I figured it out. Equation $(6)$ can be put into the form of a Weber Differential Equation defined as: $$\frac{d^2 y}{dx^2}+\left(\nu + \frac{1}{2}-\frac{x^2}{4}\right)y=0 \tag{7}$$ With general solution: $$y(x)=c_1D_{\nu}(x)+c_2 D_{-\nu-1}(ix)$$ Where $D_{\nu}(x)$ represents the parabolic cylinder function.

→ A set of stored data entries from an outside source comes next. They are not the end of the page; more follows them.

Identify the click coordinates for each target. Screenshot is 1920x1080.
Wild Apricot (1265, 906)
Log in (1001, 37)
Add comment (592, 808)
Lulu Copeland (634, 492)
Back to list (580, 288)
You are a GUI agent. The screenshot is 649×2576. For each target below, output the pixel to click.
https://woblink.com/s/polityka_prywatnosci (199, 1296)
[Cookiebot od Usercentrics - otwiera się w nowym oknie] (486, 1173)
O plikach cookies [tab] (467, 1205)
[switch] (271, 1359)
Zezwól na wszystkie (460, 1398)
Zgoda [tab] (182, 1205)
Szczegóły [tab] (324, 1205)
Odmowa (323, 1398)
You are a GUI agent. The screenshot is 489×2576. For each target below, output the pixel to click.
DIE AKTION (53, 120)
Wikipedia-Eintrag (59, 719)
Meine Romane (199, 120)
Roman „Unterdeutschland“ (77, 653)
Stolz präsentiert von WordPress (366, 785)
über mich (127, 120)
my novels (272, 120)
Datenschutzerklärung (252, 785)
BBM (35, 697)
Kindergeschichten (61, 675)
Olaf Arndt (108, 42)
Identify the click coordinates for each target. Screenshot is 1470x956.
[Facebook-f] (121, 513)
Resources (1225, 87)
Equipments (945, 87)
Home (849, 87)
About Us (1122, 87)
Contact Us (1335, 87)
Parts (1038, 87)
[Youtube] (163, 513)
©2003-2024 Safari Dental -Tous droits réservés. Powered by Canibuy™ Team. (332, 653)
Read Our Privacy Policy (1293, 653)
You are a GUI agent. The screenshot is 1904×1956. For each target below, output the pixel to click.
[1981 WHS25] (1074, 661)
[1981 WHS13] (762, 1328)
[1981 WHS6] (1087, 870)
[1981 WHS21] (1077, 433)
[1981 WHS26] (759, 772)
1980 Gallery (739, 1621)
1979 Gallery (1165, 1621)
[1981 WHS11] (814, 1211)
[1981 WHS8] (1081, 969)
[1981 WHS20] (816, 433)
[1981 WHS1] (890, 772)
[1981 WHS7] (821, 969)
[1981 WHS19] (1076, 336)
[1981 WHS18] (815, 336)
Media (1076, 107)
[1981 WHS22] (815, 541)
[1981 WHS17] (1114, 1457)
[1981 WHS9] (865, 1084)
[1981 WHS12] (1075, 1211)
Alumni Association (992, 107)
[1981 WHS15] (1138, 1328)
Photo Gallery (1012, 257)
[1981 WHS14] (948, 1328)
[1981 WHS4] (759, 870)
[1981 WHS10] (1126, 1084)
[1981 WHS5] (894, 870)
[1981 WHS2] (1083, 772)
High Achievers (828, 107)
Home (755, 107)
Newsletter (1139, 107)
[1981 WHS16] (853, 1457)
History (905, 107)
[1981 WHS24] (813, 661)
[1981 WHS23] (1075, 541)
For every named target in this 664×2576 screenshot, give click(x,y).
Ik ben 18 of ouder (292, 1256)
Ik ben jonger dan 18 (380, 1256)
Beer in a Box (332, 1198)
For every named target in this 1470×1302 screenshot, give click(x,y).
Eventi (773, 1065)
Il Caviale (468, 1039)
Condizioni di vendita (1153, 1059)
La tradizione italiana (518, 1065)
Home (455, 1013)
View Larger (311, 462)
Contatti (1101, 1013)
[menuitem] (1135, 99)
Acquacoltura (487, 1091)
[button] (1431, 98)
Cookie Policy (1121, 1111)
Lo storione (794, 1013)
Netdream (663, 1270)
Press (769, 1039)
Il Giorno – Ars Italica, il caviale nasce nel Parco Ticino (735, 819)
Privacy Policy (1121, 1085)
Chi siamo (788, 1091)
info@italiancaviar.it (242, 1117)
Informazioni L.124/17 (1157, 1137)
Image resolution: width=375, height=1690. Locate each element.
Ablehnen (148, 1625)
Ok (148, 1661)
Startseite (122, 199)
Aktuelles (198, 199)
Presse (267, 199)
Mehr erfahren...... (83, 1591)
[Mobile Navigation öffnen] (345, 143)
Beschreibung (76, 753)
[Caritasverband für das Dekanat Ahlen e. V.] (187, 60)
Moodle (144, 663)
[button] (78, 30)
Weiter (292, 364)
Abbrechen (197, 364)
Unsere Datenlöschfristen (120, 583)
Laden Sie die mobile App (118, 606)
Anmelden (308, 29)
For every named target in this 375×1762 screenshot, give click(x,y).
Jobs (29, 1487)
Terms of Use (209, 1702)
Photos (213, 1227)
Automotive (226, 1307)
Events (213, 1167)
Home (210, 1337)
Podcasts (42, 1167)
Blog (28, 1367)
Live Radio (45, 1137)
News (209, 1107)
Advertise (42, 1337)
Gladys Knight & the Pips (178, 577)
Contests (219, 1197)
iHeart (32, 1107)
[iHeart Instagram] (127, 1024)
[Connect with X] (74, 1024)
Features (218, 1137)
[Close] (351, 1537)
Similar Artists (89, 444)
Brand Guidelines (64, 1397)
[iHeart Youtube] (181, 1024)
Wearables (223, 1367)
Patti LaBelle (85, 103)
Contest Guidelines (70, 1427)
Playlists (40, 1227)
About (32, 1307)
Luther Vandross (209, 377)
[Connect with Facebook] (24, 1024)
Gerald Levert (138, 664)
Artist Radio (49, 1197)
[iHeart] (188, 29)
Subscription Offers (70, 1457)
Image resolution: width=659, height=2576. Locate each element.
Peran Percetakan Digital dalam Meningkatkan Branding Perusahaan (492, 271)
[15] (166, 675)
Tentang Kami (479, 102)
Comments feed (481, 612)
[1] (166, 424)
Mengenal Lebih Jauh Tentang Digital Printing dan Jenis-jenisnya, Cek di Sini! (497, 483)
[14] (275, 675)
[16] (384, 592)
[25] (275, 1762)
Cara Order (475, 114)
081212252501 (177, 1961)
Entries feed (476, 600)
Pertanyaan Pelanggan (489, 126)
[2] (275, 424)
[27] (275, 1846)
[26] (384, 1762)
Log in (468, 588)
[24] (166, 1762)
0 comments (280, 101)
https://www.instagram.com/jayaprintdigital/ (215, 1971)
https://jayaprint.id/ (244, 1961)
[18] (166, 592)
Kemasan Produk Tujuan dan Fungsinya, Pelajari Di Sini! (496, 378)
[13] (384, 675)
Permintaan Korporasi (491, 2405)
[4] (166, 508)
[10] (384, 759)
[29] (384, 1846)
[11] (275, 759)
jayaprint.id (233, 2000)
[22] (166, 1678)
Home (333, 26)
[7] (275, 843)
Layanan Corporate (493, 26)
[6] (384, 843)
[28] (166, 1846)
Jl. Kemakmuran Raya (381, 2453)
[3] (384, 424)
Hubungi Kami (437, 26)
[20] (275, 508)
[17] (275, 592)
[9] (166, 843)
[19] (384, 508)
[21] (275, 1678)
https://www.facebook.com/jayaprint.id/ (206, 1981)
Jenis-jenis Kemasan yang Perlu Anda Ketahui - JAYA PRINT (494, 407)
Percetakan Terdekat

Substituting $\gamma=\sqrt[4]{-19}\cdot u$ and $d\gamma =\sqrt[4]{-19}~du$ puts it in the form of $(7)$. Let's evaluate $\frac{d^2 z}{du^2}$: $$\frac{dz}{du}=\frac{dz}{d\gamma}\cdot \frac{d\gamma}{du}=\frac{dz}{d\gamma}\cdot \sqrt[4]{-19}$$ $$\frac{d^2 z}{du^2}=\frac{d}{du}\left(\frac{dz}{d\gamma}\cdot \sqrt[4]{-19}\right)=\frac{d}{d\gamma}\left(\frac{dz}{d\gamma}\cdot \sqrt[4]{-19}\right)\cdot \frac{d\gamma}{du}=\frac{d^2 z}{d\gamma^2}\sqrt{19}\cdot i$$ Substituting into $(6)$ gives: $$i \frac{d^2 z}{d\gamma^2}\sqrt{19}+\left[\frac{19}{4}\cdot \frac{\gamma^2}{\sqrt{19}i}-\frac{29}{38}\right]z=0$$ Dividing both sides by $i\sqrt{19}$ gives: $$\frac{d^2z}{d\gamma^2}+\left[-\frac{\gamma^2}{4}+\frac{29i}{38\sqrt{19}}\right]z=0 \tag{8}$$ Thus, it is now in the form of $(7)$. Hence, we let $\nu=\frac{29i}{38\sqrt{19}}-\frac{1}{2}$ and obtain the general solution for $z$ as a function of $\gamma$: $$\large z(\gamma)=c_1\cdot D_{\frac{29i}{38\sqrt{19}}-\frac{1}{2}}(\gamma)+c_2\cdot D_{-\frac{1}{2}-\frac{29i}{38\sqrt{19}}}(i\gamma)$$ Thus, if we substitute back for $u$, we obtain: $$\large z(u)=c_1\cdot D_{\frac{29i}{38\sqrt{19}}-\frac{1}{2}}(\sqrt[4]{-19}\cdot u)+c_2\cdot D_{-\frac{1}{2}-\frac{29i}{38\sqrt{19}}}(i\sqrt[4]{-19}\cdot u)$$ Substituting back for $x$, we obtain: $$z(x)=c_1\cdot D_{\frac{29i}{38\sqrt{19}}-\frac{1}{2}}\left(\sqrt[4]{-19}\cdot \left(x-\frac{1}{19}\right)\right)+c_2\cdot D_{-\frac{1}{2}-\frac{29i}{38\sqrt{19}}}\left(i\sqrt[4]{-19}\cdot \left(x-\frac{1}{19}\right)\right)$$ Finally, substituting back for $y$, we obtain: $$y\cdot e^{\frac{(1+x)^2}{4}}=c_1\cdot D_{\frac{29i}{38\sqrt{19}}-\frac{1}{2}}\left(\sqrt[4]{-19}\cdot \left(x-\frac{1}{19}\right)\right)+c_2\cdot D_{-\frac{1}{2}-\frac{29i}{38\sqrt{19}}}\left(i\sqrt[4]{-19}\cdot \left(x-\frac{1}{19}\right)\right)$$ Which gives the explicit solution: $$\small \bbox[5px,border:2px solid #C0A000]{y(x)=c_1\cdot D_{\frac{29i}{38\sqrt{19}}-\frac{1}{2}}\left(\sqrt[4]{-19}\cdot \left(x-\frac{1}{19}\right)\right)\cdot e^{-\frac{(1+x)^2}{4}}+c_2\cdot D_{-\frac{1}{2}-\frac{29i}{38\sqrt{19}}}\left(i\sqrt[4]{-19}\cdot \left(x-\frac{1}{19}\right)\right)\cdot e^{-\frac{(1+x)^2}{4}}} \tag{9}$$ This is equivalent to the solution given by Wolfram|Alpha, but I find this solution to be a neater one.